2. Are there multiple writers to the database?
The next question you should ask is - do you need shared write access to your database? If you don’t share your access to database with multiple parties then, you don’t require a blockchain for your project. The blockchain technology gives shared access write access without any one controlling access.
3. Do the writers have conflicting interest?
At this point, your database has shared write access by different parties. Now you should determine if these parties or writers are untrusted or unknown. If the writers are untrusted, they stand to gain from invalid transactions that work in their favour. The blockchain can work to create trust among these writers. But, they all trust each other and all their interests are unified, then probably blockchain won’t add value to the project.
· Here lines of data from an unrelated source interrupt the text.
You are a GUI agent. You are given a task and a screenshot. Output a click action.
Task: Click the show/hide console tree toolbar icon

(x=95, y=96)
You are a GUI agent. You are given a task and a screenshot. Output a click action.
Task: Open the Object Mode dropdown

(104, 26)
4. You can’t rely on a trusted 3rd party to verify the records?
The conflicting writers can trust a third party to audit transaction and manage the database. This third party is an intermediary but writers all trust it, so, they don’t require a blockchain to manage trust.
The blockchain can be used for projects that need a database, require shared access amongst parties that may not be known or trusted or may have competing interests, and it's not practical or possible for a third party to be trusted to manage the database.
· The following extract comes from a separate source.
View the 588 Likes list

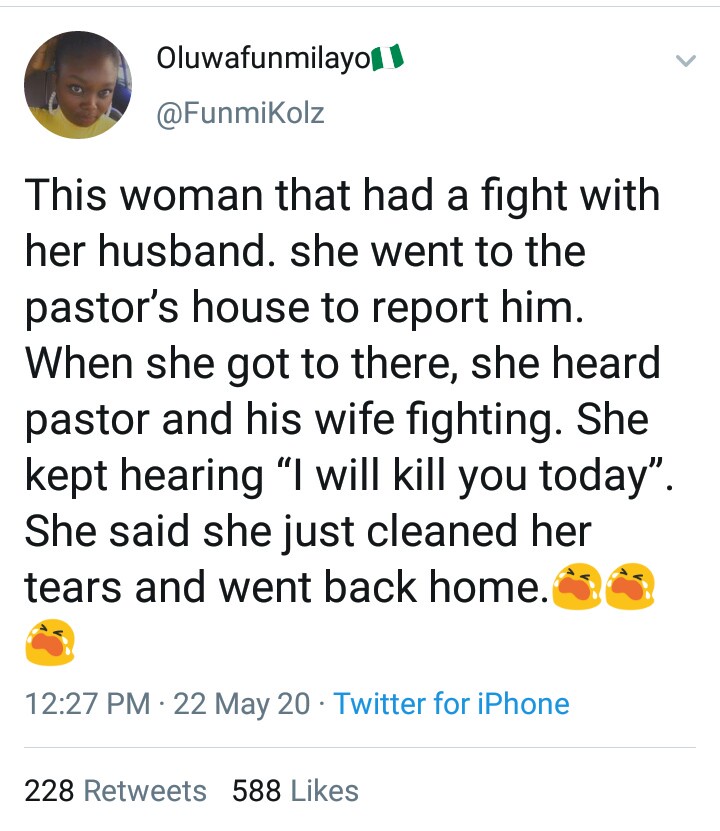click(295, 791)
After you have determined that your project can benefit from the blockchain - the next step is to identify whether to use permissionless (public) and permissioned (private) blockchain. Each type has been optimized for a unique purpose. Permissionless blockchains allow anybody to begin interacting with the blockchain network. A permissioned blockchain is a closed system in which each participant is well defined.
A permissioned blockchain is useful for a consortium where you don't want transactions to be publicly viewable but, want to create trust between members of consortium. For example, Ripple is a permissioned blockchain which is designed to allow fast and cheap transactions. It has more than 11 of the world’s top banks as its members. On the other hand, a permissionless blockchain is useful if you don’t want to control functionality of the network and all transactions are public. But being public, you're dealing with unknown and untrusted entities writing to the blockchain. So, network needs to have a robust mechanism to keep it secure. Bitcoin network is the example of a permissionless blockchain.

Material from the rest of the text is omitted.